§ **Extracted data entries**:
====================
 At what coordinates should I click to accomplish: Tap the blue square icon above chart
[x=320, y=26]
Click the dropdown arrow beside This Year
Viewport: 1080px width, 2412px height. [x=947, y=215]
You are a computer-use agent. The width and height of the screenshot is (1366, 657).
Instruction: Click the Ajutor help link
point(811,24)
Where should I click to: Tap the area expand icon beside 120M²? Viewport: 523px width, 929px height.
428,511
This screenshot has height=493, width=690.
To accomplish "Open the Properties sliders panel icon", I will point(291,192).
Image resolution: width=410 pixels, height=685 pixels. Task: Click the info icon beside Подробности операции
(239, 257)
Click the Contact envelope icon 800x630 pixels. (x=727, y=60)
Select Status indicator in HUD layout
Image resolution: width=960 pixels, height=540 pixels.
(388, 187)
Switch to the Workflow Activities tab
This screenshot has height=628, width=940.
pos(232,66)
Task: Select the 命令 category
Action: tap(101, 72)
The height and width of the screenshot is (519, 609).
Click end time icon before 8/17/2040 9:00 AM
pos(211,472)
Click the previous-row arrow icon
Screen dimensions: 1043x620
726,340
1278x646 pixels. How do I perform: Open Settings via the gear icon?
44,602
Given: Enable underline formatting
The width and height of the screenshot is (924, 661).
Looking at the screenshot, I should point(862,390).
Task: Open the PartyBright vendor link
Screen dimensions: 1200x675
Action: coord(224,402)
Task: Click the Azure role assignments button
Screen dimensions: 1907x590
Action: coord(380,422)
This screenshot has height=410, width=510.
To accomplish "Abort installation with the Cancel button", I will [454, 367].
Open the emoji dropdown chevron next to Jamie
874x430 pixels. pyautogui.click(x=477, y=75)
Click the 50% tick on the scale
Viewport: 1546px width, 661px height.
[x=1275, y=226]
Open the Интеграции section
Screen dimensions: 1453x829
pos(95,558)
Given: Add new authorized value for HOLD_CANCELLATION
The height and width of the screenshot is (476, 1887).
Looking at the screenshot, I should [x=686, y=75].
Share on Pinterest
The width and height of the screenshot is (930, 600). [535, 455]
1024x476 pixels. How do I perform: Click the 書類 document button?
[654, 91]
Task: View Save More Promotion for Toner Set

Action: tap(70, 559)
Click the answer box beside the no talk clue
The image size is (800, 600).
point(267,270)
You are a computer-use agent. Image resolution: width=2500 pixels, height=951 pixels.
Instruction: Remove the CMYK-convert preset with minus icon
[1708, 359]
====================
§ **TRY IT**:
Reproduce all of the entries above verbatim.

§ **RESULT OF THE TASK**:
 At what coordinates should I click to accomplish: Tap the blue square icon above chart
[x=320, y=26]
Click the dropdown arrow beside This Year
Viewport: 1080px width, 2412px height. [x=947, y=215]
You are a computer-use agent. The width and height of the screenshot is (1366, 657).
Instruction: Click the Ajutor help link
point(811,24)
Where should I click to: Tap the area expand icon beside 120M²? Viewport: 523px width, 929px height.
428,511
This screenshot has height=493, width=690.
To accomplish "Open the Properties sliders panel icon", I will point(291,192).
Image resolution: width=410 pixels, height=685 pixels. Task: Click the info icon beside Подробности операции
(239, 257)
Click the Contact envelope icon 800x630 pixels. (x=727, y=60)
Select Status indicator in HUD layout
Image resolution: width=960 pixels, height=540 pixels.
(388, 187)
Switch to the Workflow Activities tab
This screenshot has height=628, width=940.
pos(232,66)
Task: Select the 命令 category
Action: tap(101, 72)
The height and width of the screenshot is (519, 609).
Click end time icon before 8/17/2040 9:00 AM
pos(211,472)
Click the previous-row arrow icon
Screen dimensions: 1043x620
726,340
1278x646 pixels. How do I perform: Open Settings via the gear icon?
44,602
Given: Enable underline formatting
The width and height of the screenshot is (924, 661).
Looking at the screenshot, I should point(862,390).
Task: Open the PartyBright vendor link
Screen dimensions: 1200x675
Action: coord(224,402)
Task: Click the Azure role assignments button
Screen dimensions: 1907x590
Action: coord(380,422)
This screenshot has height=410, width=510.
To accomplish "Abort installation with the Cancel button", I will [454, 367].
Open the emoji dropdown chevron next to Jamie
874x430 pixels. pyautogui.click(x=477, y=75)
Click the 50% tick on the scale
Viewport: 1546px width, 661px height.
[x=1275, y=226]
Open the Интеграции section
Screen dimensions: 1453x829
pos(95,558)
Given: Add new authorized value for HOLD_CANCELLATION
The height and width of the screenshot is (476, 1887).
Looking at the screenshot, I should [x=686, y=75].
Share on Pinterest
The width and height of the screenshot is (930, 600). [535, 455]
1024x476 pixels. How do I perform: Click the 書類 document button?
[654, 91]
Task: View Save More Promotion for Toner Set

Action: tap(70, 559)
Click the answer box beside the no talk clue
The image size is (800, 600).
point(267,270)
You are a computer-use agent. Image resolution: width=2500 pixels, height=951 pixels.
Instruction: Remove the CMYK-convert preset with minus icon
[1708, 359]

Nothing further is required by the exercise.